Os autores contemplados no livro são o escocês Adam Smith (1723-1790), o espanhol José Ortega y Gasset (1883-1955), os austríacos Friedrich Hayek (1899-1992) e Karl Popper (1902-1994), o letão Isaiah Berlin (1909-1997) e os franceses Raymond Aron (1905-1983) e Jean-François Revel (1924-2006).

Um texto introdutório de caráter confessional apresenta detalhes do desencanto de Vargas Llosa com o socialismo e sua gradual aproximação às ideias liberais.

Decepções com as andanças da Cuba pós-revolucionária, que segregava dissidentes políticos e homossexuais, e uma malograda visita cultural à União Soviética, onde percebeu que seria confinado em gulags se lá tivesse nascido, foram atos derradeiros na tensa conversão ideológica de Vargas Llosa.

Aos poucos, num percurso de muitas idas e vindas, Vargas Llosa se convenceu de que os valores liberais são os únicos a reunir em seu entorno a defesa da economia de mercado, dos direitos humanos, das liberdades individuais, da democracia política e do progresso técnico-científico.

Em vez da promessa por “paraísos terrestres” – a pedra de toque dos movimentos revolucionários do século 20 –, o liberalismo inspira a busca da perfectibilidade por humanos que se sabem imperfeitos.

Vargas Llosa é afetuoso com seus biografados. Exalta seus acertos e enleva a importância de suas obras para a história das ideias e da cultura ocidental.

Mas ele é também um severo crítico dos limites e equívocos de seus parceiros de jornada pelo mundo liberal: aponta, entre outras questões, a lamentável ligação de Hayek com a ditadura de Pinochet, no Chile; a indefensável proposição de Popper a respeito de uma necessária censura televisiva; a exagerada aversão aos intelectuais de Aron; as ingenuidades de Smith no tocante ao poder de autorregulação da “mão invisível”, etc.

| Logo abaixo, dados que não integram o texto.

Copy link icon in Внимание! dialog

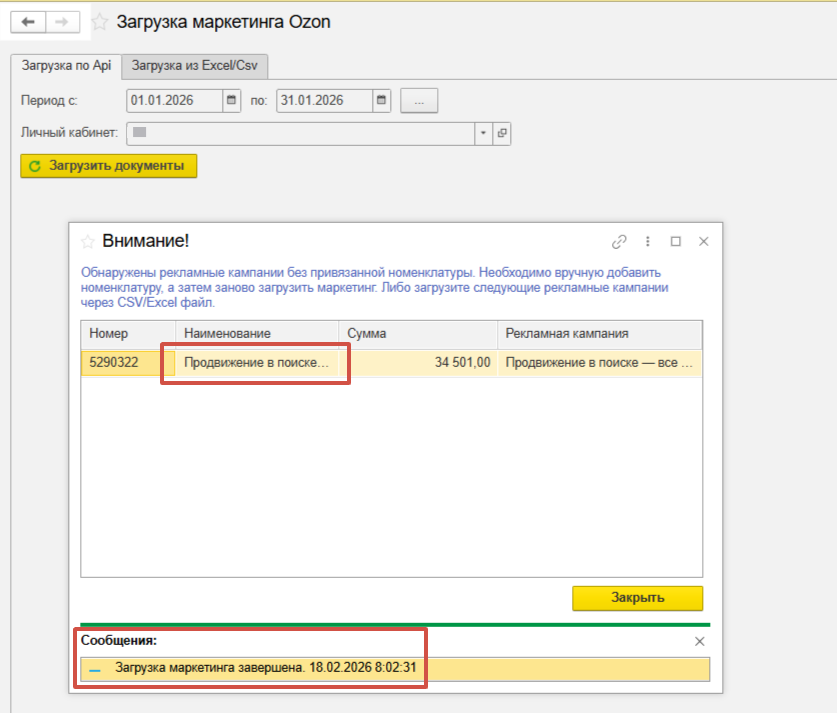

Vargas Llosa, em essência, ao resgatar o que considera mais avançado e menos oportuno em seus diletos pensadores, ressalta sua autonomia, sua condição de intelectual do tempo presente, que se inspira em grandes mestres e deles vai bastante além, negando-se a obediências irrefletidas e filiações cegas.

Para José Guilherme Merquior, ser liberal significava jamais se prender a versões fechadas ou controladas da realidade, mantendo a absoluta independência do pensamento, do juízo e da ação.

Já Vargas Llosa, ao trazer seus mestres intelectuais para os leitores de uma época invadida pela mais aguda das desinteligências, propõe uma reflexão concentrada nas potências e nos limites da imaginação liberal, num momento em que as seduções autoritárias tanto se popularizam e colaboram para vulgarizar os debates sobre a condição humana e a vida comum.